25 January 2012, 22:10

Polina Zherebtsova, author of the book about Chechen War asks for political asylum in Finland

Polina Zherebtsova, the author of the diary about the war in Chechnya, published in autumn 2011, asked for political asylum in Finland and intends to sue Russia.

In January, Polina and her husband left Russia. According to Ms Zherebtsova, the reason was in threats against her expressed by unknown persons, who demanded that she stopped her literary career. Besides, over the past six months, as the writer asserts, she and her husband were subjected to several attacks, the "Echo Moskvy" Radio reports.

"Threats arrived all the time during 2011 and 2010. We are very tired of them and of the fact that it gets worse and worse. And my sixth sense has prompted me that we should go abroad and beg for asylum in some free democratic country," the BBC quotes Polina Zherebtsova as saying.

According to her story, on January 17 she was attacked, and the attackers snatched a pack of documents out of her hands. "Last autumn, soon after the book 'Diary of Zherebtsova Polina' was published, my husband was attacked near his workplace; he was beaten and threatened. He had to change job. We thought it would end; however, threats continued - both by E-mail and by phone," said the writer.

She added that she was attacked near her home back on November 16, 2011. "By appearance, they looked like right-wing radicals. But I think they were special agents, just disguised in that way," she stressed.

"Addressing the Russian police is senseless, as law enforcement bodies are totally corrupted. A bright illustration is, for example, the recent case of Taisia Osipova, the mother of a baby and wife of a political activist, who was put in prison for ten years on an entirely false accusation of drug possession," Polina Zherebtsova wrote in her blog on the Livejournal.

Human rights activist Svetlana Gannushkina believes that threats to Zherebtsova came from nationalists, the Reuters reports.

"She wrote about what really happened and how our soldiers behaved.
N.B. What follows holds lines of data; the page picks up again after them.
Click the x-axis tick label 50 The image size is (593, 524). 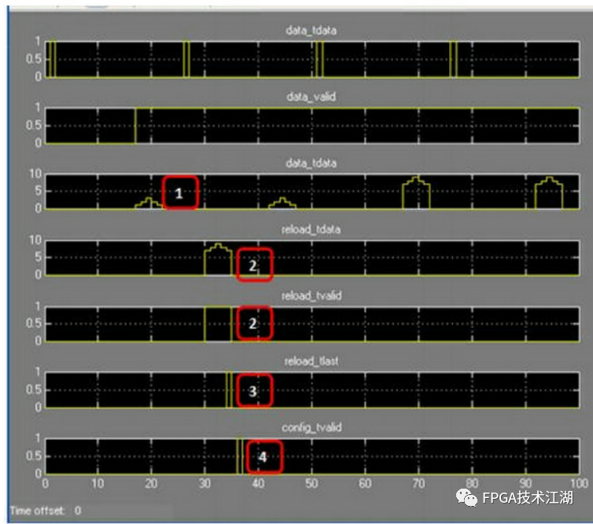312,483
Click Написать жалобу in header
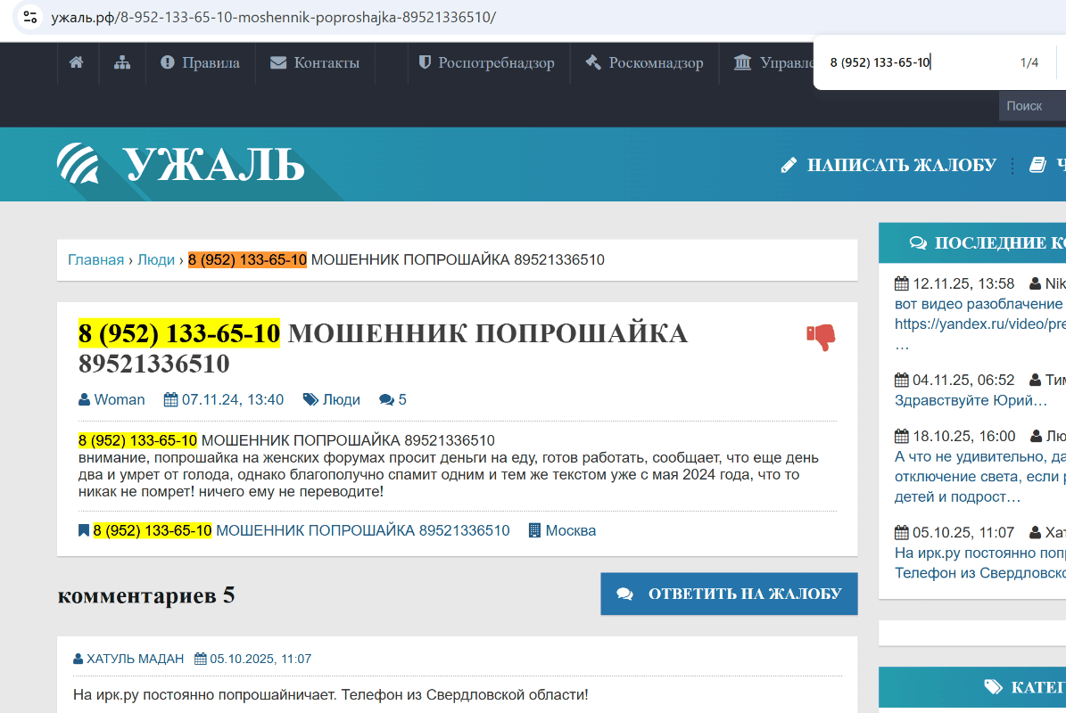 click(x=888, y=165)

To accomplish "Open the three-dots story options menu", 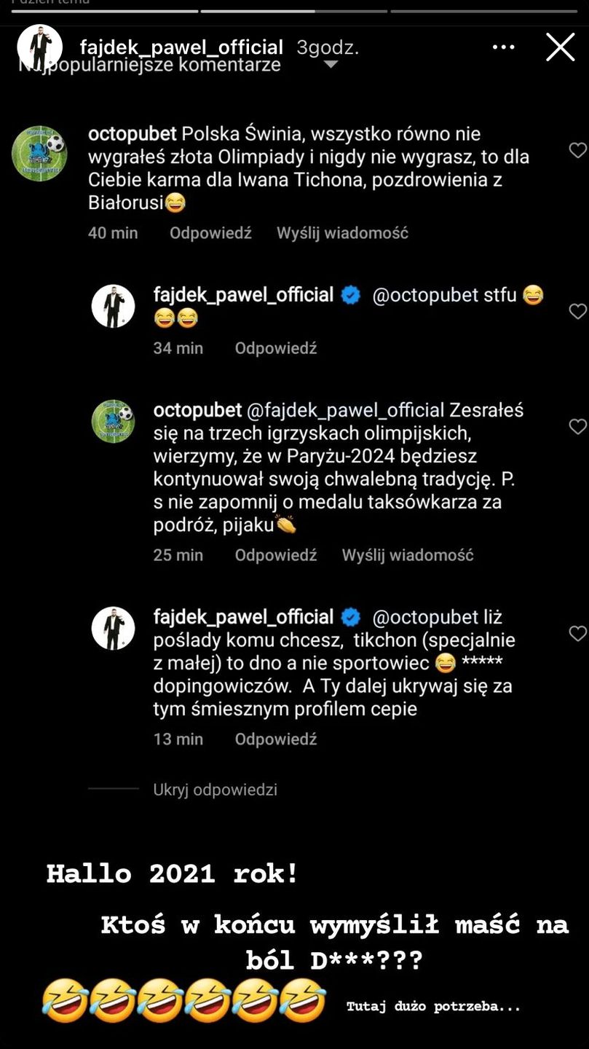I will click(x=504, y=47).
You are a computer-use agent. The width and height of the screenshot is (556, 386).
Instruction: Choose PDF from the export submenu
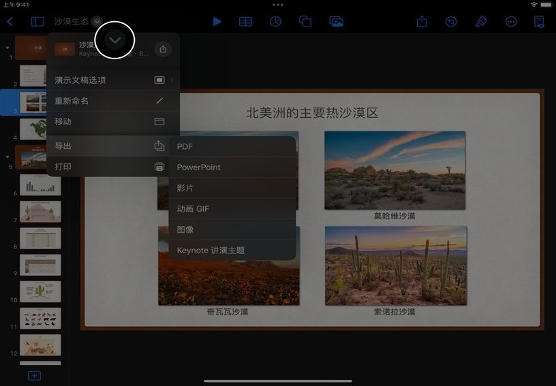click(x=232, y=146)
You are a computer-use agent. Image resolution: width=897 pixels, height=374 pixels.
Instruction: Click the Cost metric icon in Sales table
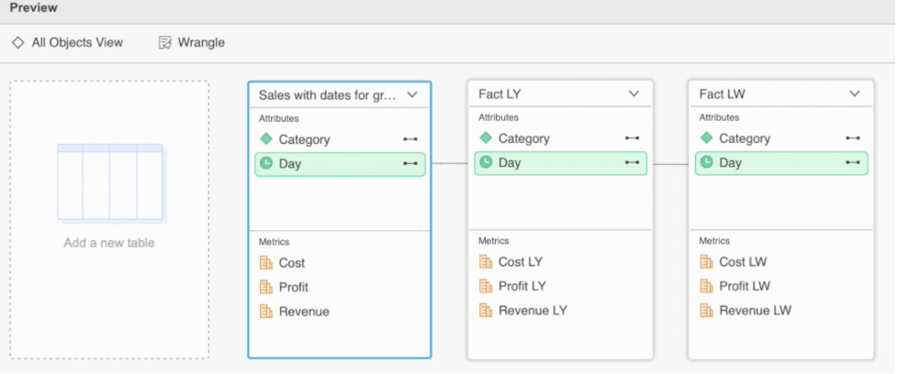coord(266,263)
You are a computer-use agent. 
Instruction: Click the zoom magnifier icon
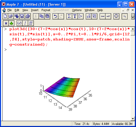pyautogui.click(x=124, y=16)
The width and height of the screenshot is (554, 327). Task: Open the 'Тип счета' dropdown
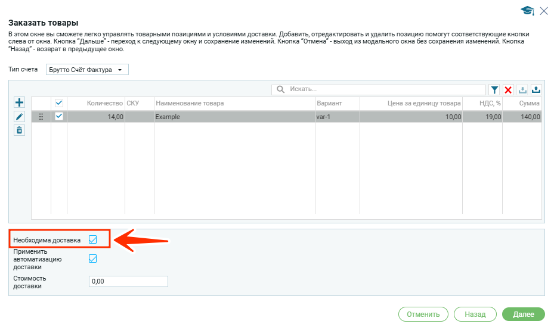point(87,70)
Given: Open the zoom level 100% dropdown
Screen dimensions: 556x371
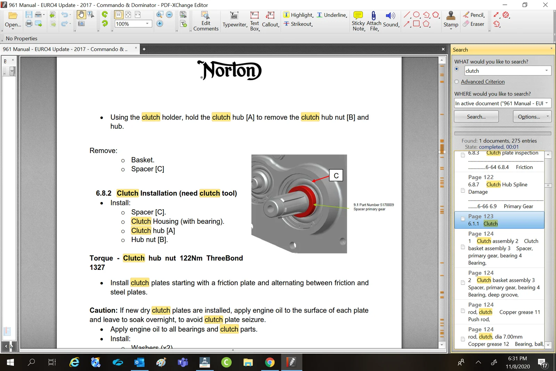Looking at the screenshot, I should (147, 24).
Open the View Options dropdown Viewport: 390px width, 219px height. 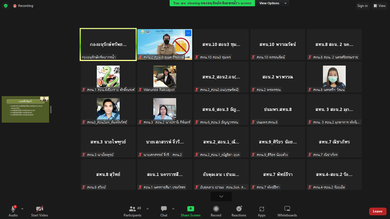(273, 3)
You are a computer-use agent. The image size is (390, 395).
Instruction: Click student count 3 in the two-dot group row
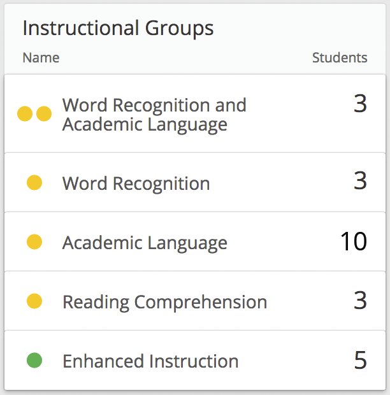click(360, 104)
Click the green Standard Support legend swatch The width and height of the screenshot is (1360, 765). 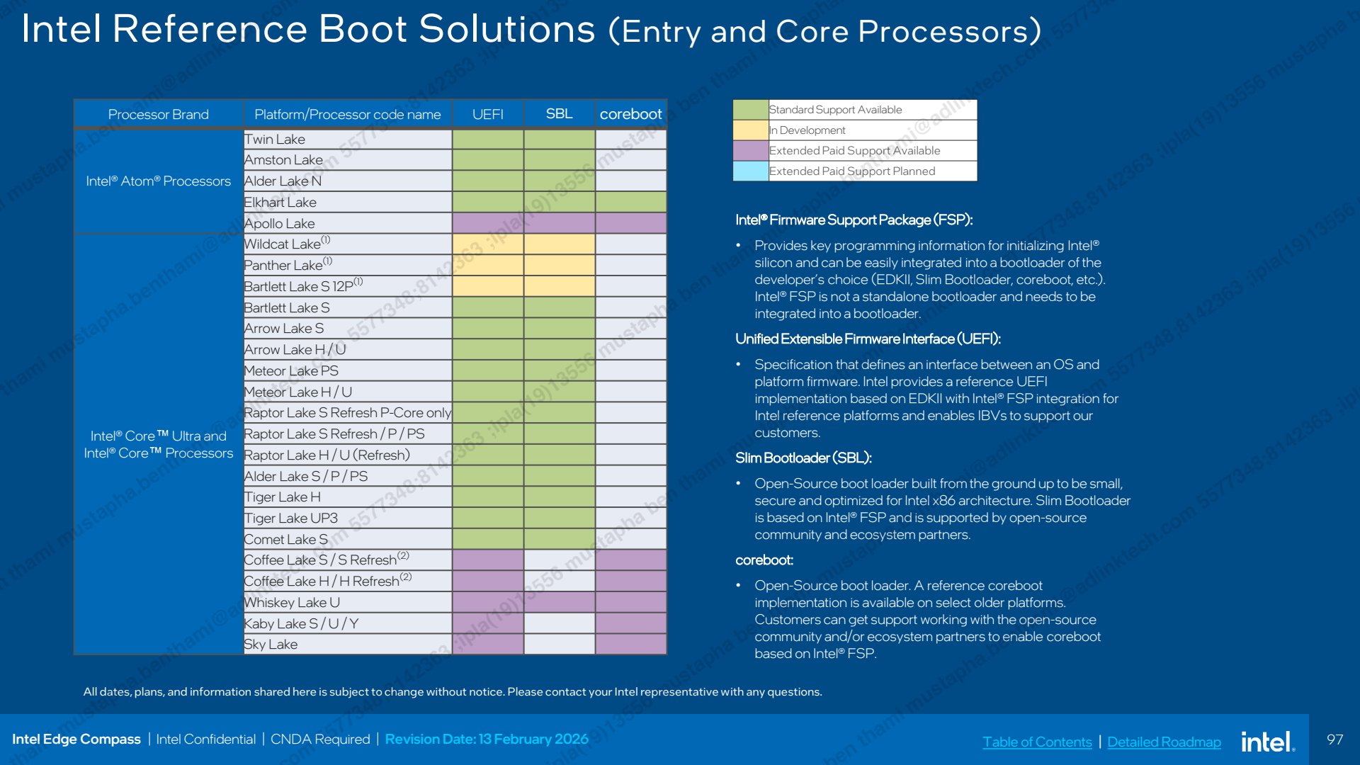[x=751, y=110]
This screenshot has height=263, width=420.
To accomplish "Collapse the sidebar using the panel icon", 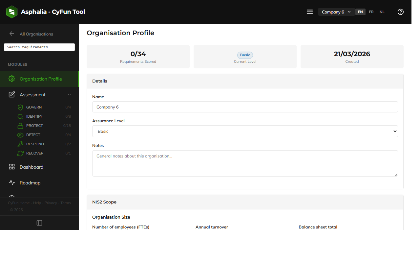I will pos(39,223).
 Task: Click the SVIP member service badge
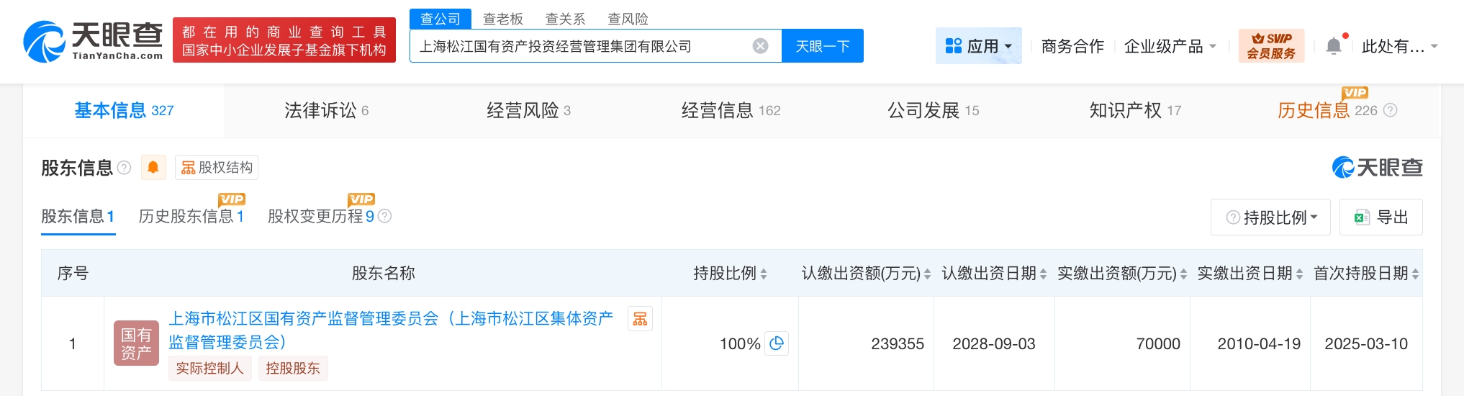[x=1271, y=46]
It caused irritation among nationalists who wouldn't agree with any facts of human rights violations during operations in Chechnya," said Gannushkina.

"I'm going to sue Russia, and bring the case to the European Court of Human Rights. I want to claim Russia for my lost housing, for the death of my grandfather in hospital from an air attack of Russian troops in 1994, and for the wound I got at the Grozny marketplace in a missile attack of the Russian party on October 21, 1999," said the author of the book about the Chechen War.